----- GIVEN INFORMATION -----

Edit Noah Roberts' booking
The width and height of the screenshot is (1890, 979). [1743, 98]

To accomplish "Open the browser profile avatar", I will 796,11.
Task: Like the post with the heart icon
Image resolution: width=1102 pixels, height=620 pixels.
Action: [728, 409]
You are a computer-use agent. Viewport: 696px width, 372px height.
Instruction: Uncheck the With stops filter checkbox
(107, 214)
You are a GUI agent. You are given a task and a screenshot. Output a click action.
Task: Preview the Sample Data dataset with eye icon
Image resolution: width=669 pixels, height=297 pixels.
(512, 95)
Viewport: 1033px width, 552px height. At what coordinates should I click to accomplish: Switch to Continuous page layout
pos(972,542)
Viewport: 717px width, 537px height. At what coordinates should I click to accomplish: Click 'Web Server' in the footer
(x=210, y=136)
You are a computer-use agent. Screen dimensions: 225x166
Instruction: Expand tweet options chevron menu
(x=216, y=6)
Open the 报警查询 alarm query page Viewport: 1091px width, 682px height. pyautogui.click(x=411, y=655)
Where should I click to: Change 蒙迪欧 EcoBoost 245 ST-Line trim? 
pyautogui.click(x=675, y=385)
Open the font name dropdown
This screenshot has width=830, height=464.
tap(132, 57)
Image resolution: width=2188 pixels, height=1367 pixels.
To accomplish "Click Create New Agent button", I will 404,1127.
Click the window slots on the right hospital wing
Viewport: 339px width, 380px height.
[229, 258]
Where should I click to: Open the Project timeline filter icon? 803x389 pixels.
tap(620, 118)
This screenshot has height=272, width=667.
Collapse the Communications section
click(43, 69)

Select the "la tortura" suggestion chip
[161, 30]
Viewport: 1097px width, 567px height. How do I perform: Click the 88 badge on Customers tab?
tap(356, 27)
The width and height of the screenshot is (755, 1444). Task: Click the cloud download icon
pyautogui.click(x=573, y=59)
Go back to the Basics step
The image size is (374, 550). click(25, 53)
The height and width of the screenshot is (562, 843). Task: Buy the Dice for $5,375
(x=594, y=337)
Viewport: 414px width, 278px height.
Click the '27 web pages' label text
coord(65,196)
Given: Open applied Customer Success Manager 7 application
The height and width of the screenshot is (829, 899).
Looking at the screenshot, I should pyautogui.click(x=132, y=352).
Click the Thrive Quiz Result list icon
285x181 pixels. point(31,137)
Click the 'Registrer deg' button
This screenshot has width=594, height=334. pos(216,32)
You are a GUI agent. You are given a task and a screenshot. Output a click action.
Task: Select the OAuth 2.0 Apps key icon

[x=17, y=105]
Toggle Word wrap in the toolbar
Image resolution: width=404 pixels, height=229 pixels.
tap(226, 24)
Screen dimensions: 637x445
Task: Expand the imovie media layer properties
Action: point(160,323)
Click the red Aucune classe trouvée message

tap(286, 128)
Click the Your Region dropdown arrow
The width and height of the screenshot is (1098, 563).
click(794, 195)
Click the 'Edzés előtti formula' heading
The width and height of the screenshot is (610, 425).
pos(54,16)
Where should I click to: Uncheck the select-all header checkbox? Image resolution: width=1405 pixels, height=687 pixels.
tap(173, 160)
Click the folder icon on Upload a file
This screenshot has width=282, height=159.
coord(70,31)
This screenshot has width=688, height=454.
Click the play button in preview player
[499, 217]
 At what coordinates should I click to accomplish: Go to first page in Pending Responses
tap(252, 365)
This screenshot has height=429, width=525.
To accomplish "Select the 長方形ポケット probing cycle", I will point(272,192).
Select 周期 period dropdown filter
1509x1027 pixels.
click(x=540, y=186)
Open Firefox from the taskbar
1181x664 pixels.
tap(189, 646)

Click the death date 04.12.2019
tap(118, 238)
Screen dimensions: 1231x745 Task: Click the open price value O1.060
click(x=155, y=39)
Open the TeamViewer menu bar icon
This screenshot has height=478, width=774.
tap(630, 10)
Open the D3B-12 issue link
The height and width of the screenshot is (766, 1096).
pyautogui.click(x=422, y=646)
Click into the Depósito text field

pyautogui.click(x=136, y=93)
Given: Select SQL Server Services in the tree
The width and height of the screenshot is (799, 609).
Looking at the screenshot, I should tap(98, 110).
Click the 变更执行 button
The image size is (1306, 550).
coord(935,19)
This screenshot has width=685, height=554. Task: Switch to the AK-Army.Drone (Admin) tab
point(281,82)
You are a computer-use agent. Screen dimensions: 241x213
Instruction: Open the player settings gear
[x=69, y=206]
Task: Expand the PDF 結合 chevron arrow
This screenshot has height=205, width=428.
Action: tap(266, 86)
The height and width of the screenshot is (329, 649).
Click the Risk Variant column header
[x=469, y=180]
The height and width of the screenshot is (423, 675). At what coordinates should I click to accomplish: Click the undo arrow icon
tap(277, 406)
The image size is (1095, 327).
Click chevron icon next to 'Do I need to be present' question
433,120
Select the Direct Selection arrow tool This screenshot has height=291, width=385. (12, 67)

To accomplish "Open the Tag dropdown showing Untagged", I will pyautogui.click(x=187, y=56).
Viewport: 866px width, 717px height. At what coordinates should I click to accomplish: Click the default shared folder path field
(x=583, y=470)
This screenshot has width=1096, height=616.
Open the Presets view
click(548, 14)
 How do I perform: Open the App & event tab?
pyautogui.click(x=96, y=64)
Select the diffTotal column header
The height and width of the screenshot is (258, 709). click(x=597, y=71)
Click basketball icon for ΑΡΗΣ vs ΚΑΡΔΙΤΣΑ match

-----

● ABOUT THIS TASK
Your answer should be the lines from the one that contains "Select the diffTotal column header" through the last line of the material, copied exactly.

● RESULT
Select the diffTotal column header
The height and width of the screenshot is (258, 709). click(x=597, y=71)
Click basketball icon for ΑΡΗΣ vs ΚΑΡΔΙΤΣΑ match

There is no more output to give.